Essa intensidade, aliás, é muito bem representada em uma cena de beijo que pode chocar o público mais familiarizado com o Nando de Sintonia. ”É muito louco isso. Temos no nosso País uma cultura que o Nando matando um cara é mais normal que dois homens se beijando. Isso é uma coisa que a gente tem que mudar”, opina Malheiros.
“Pô, beijo é beijo. O beijo é uma coisa que fazemos por prazer. Agora, vai fazer a cena que o cara come lixo? Eu já passei fome. É uma coisa muito difícil. Não é legal fazer uma cena dessas ou fazer as cenas em que fecham a porta na cara do Sócrates, um cara que não tem mais ninguém na vida dele. Temos que mudar esse foco. O foco não está aí, está em problemas sérios que a gente sofre desde que o mundo é mundo.”

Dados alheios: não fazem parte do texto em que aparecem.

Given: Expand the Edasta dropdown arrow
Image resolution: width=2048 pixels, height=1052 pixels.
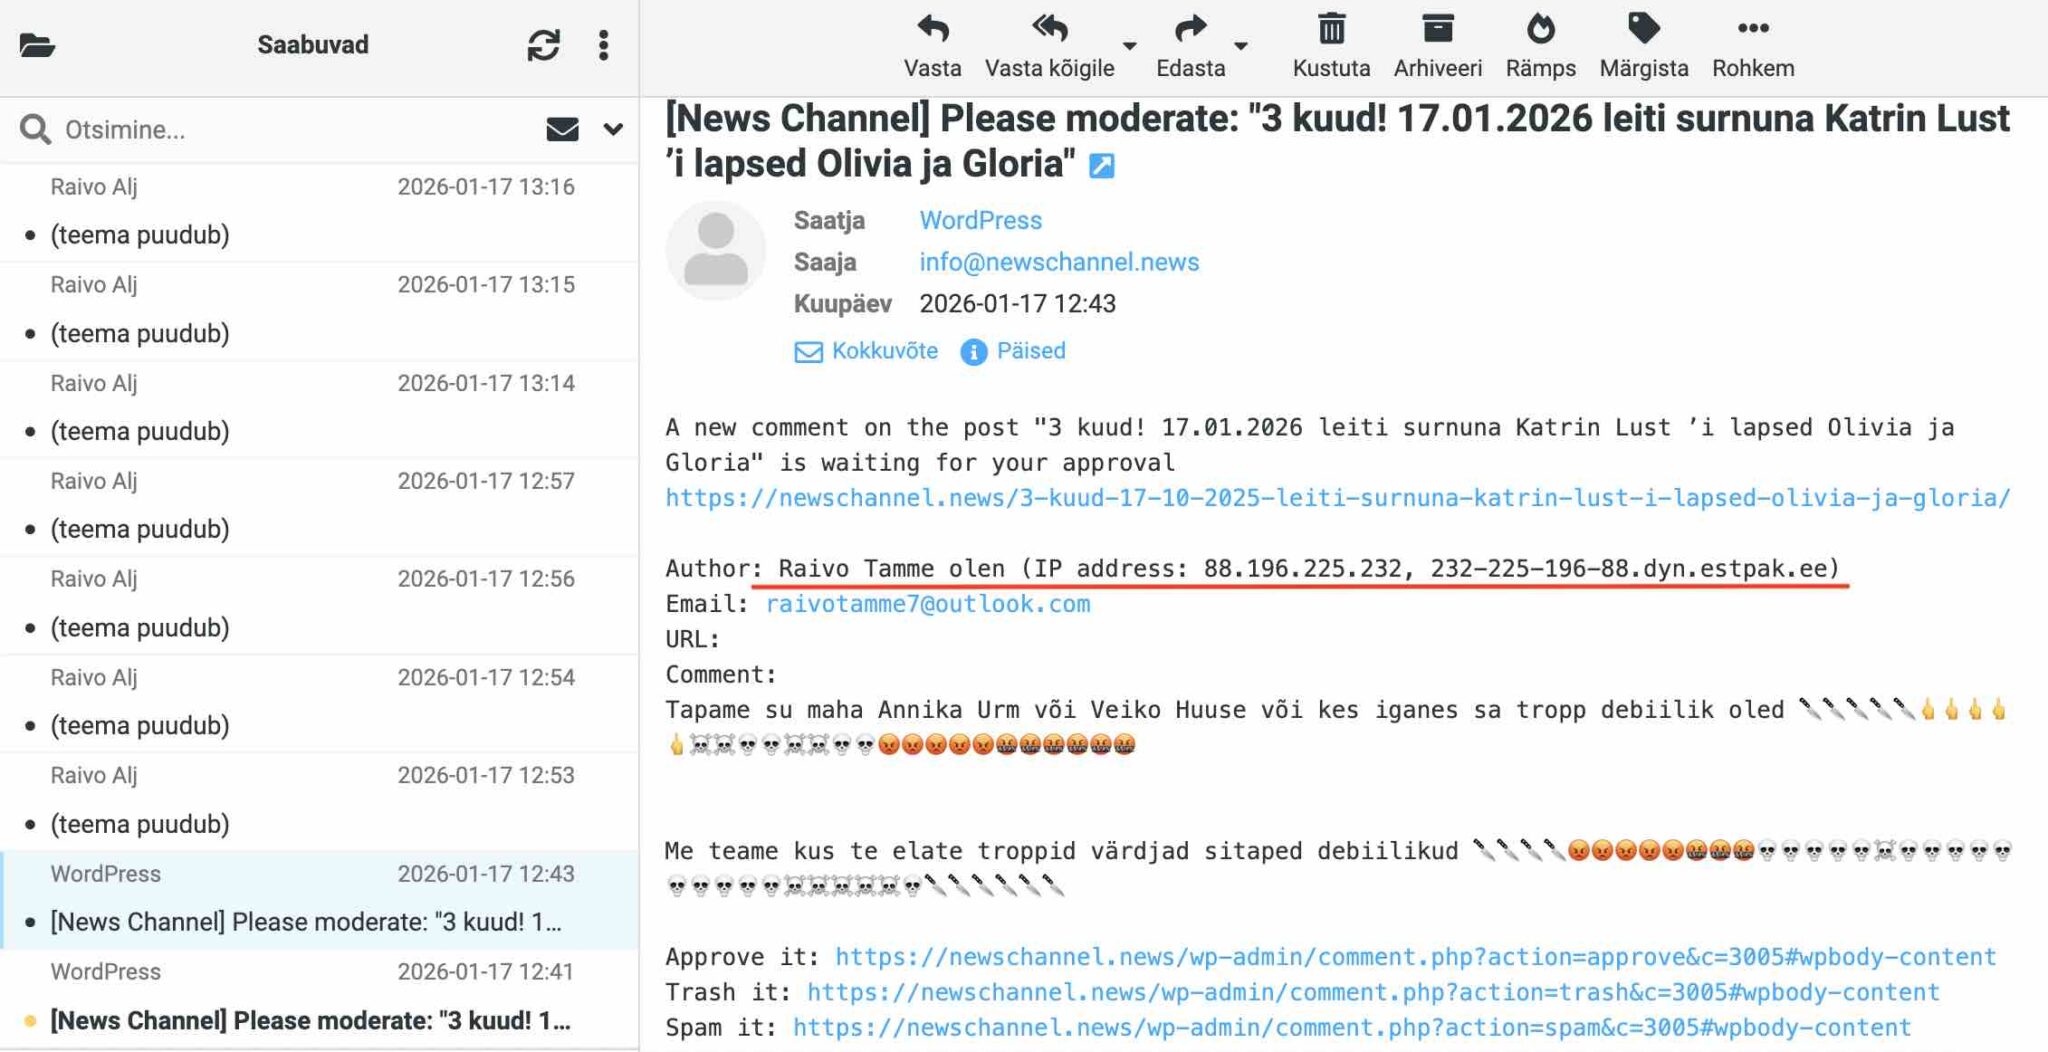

“Mas as pessoas estão abertas a essas mensagens. A gente, de uma certa forma, está conseguindo migrar esse público para uma outra visão de um menino da periferia. De um menino que não foi para o tráfico, que não se rendeu às drogas, que não seguiu para o submundo, mas que também sofre com as mesmas problemáticas. É um outro lugar de identificação que as pessoas também têm curiosidade em conhecer. Essa recepção ao Sócrates está sendo muito positiva até agora e isso me deixa muito feliz”, conclui o ator.